El debate político sobre una hipotética estrategia electoral compartida entre las fuerzas de la oposición ha generado una contundente reacción parlamentaria, situando a Almería en el centro de la controversia. Ante las especulaciones sobre un eventual planteamiento para que la formación de Santiago Abascal renuncie a presentar candidaturas en aquellas provincias donde su voto no garantice escaños, la portavoz de Vox en el Congreso, Pepa Rodríguez de Millán, ha calificado de "ocurrencia" tal posibilidad, desmarcándose de inmediato de cualquier entente de este tipo.
La dirigencia de Vox rechaza de pleno cualquier escenario de retirada táctica y ha replicado cuestionando la coherencia de la sugerencia atribuida a sus socios potenciales. En su intervención, Rodríguez de Millán ironizó sobre la autoría de estas ideas y desafió al PP a predicar con el ejemplo, sugiriendo que fueran los propios populares quienes no concurrieran en zonas donde su peso electoral ha resultado insuficiente, mencionando expresamente el territorio almeriense o la provincia de Barcelona. De igual modo, la portavoz rememoró la trayectoria política en la Junta de Andalucía, recalcando que el cambio institucional para desalojar al PSOE tras casi cuatro décadas solo fue factible gracias al impulso de su espacio político.
Desde la cúpula de Vox sostienen que esta clase de planteamientos distorsionan la consolidación de un proyecto sólido para hacer frente al Ejecutivo central de Pedro Sánchez. Al mismo tiempo, desde las filas de la formación critican lo que consideran una visión patrimonialista por parte del entorno de Alberto Núñez Feijóo hacia el votante conservador, incidiendo en que su organización es un proyecto autónomo y consolidado, lejano a ser un mero apéndice de la estructura popular.

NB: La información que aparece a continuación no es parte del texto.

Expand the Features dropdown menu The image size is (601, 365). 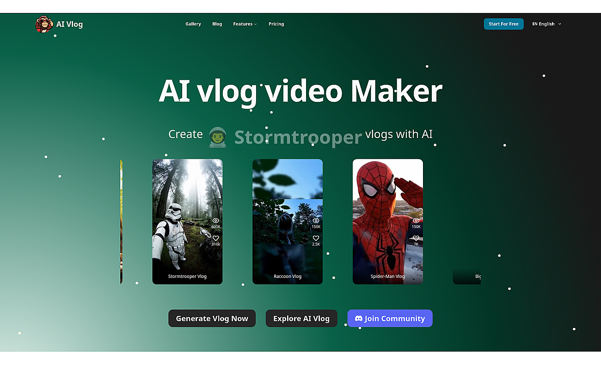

Por su parte, el PP ha salido al paso rápidamente para desacreditar la existencia de este tipo de maniobras y rebajar la tensión entre ambas formaciones. Su portavoz parlamentaria, Ester Muñoz, ofreció una clarificación directa durante una comparecencia ante los medios para negar de forma categórica que en los órganos de dirección del partido se esté considerando pedir la retirada de candidaturas en circunscripción alguna. Muñoz atajó la polémica asegurando que "a mí no me consta que se esté estudiando eso", marcando distancia frente a cualquier cálculo de reparto provincial. Con esta postura, la dirección de los populares pretende cerrar el paso a las conjeturas de alianzas previas a las urnas, reafirmando su intención de competir con papeleta propia en toda la geografía española.